4 Quaresima, venerdì – Con Gesù umiliato
O Gesù umiliato fino all’annientamento, rendimi partecipe dei tuoi sentimenti (Fil 2, 5 7).
• O Cristo, Figlio di Dio, ti sei messo all’ultimo posto; trattandoti come l’ultimo di tutti gli uomini… dalla nascita alla morte. E così hai voluto essere trattato dai peccatori, dai demoni, dallo Spirito Santo e dall’eterno tuo Padre.
E tutto questo per glorificare il Padre tuo…, per riparare l’offesa fatta al Padre dal nostro orgoglio, per confondere e per distruggere la nostra arroganza, per insegnarci a detestare la vanità e ad amare l’umiltà.
Si può davvero dire che la superbia disonora Dio e che a Dio dispiace sommamente, poiché per riparare tale disonore fu necessario che tu, Figlio di Dio, venissi tanto umiliato! Si può davvero dire che la vanità è cosa mostruosa, giacché per annientarla, tu hai voluto ridurti a un così infimo grado di abbassamento!

☆ ☆ ☆ ☆ ☆ ☆ ☆

## Consegna A
Rispondi in base alla meditazione su Gesù umiliato:
(i) Da chi Cristo ha voluto essere trattato come l'ultimo di tutti gli uomini?
(ii) Che cosa il suo abbassamento vuole insegnarci a detestare e che cosa ad amare?
(iii) Quale vizio, secondo la meditazione, disonora Dio e gli dispiace sommamente?
## Consegna B
Riporta dalla meditazione su Gesù umiliato il brano che comincia con "E tutto questo" e finisce con "grado di abbassamento!".

☆ ☆ ☆ ☆ ☆ ☆ ☆

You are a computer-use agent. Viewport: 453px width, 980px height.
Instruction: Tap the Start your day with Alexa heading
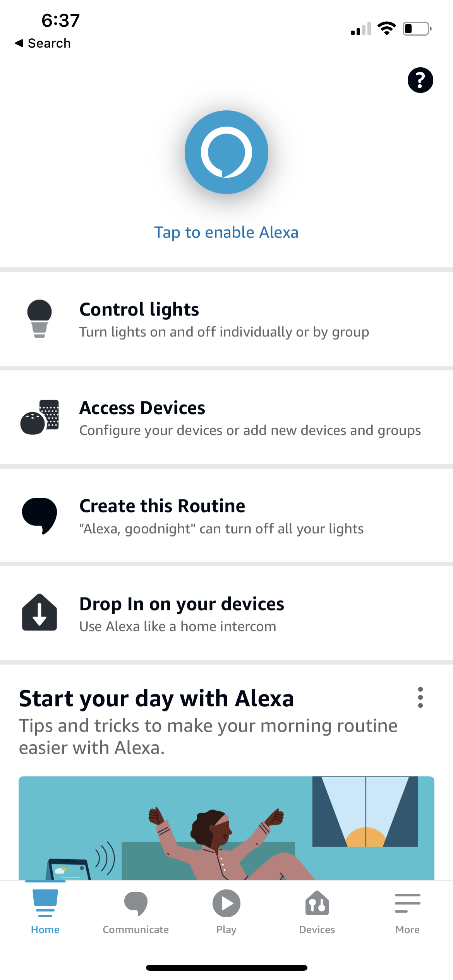(156, 699)
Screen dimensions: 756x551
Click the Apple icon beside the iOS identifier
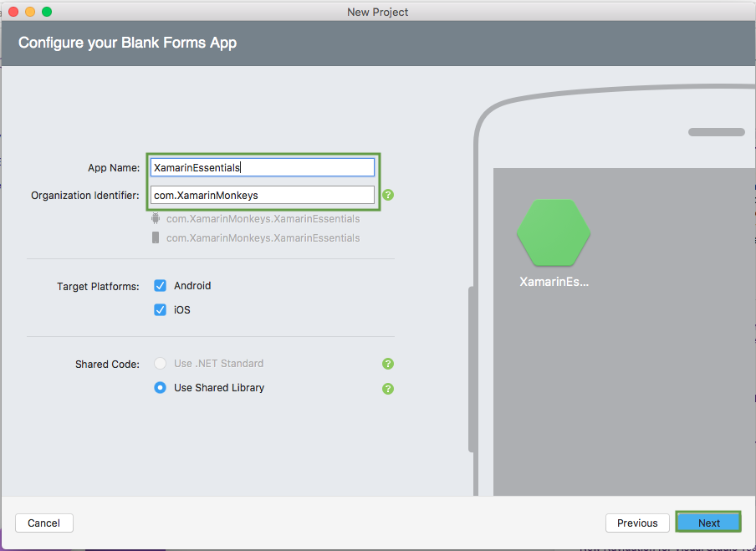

☆ ☆ ☆ ☆ ☆ ☆ ☆

## Risposta A
(i) Dai peccatori, dai demoni, dallo Spirito Santo e dall'eterno suo Padre.
(ii) A detestare la vanità e ad amare l'umiltà.
(iii) La superbia.

## Risposta B
E tutto questo per glorificare il Padre tuo…, per riparare l’offesa fatta al Padre dal nostro orgoglio, per confondere e per distruggere la nostra arroganza, per insegnarci a detestare la vanità e ad amare l’umiltà.
Si può davvero dire che la superbia disonora Dio e che a Dio dispiace sommamente, poiché per riparare tale disonore fu necessario che tu, Figlio di Dio, venissi tanto umiliato! Si può davvero dire che la vanità è cosa mostruosa, giacché per annientarla, tu hai voluto ridurti a un così infimo grado di abbassamento!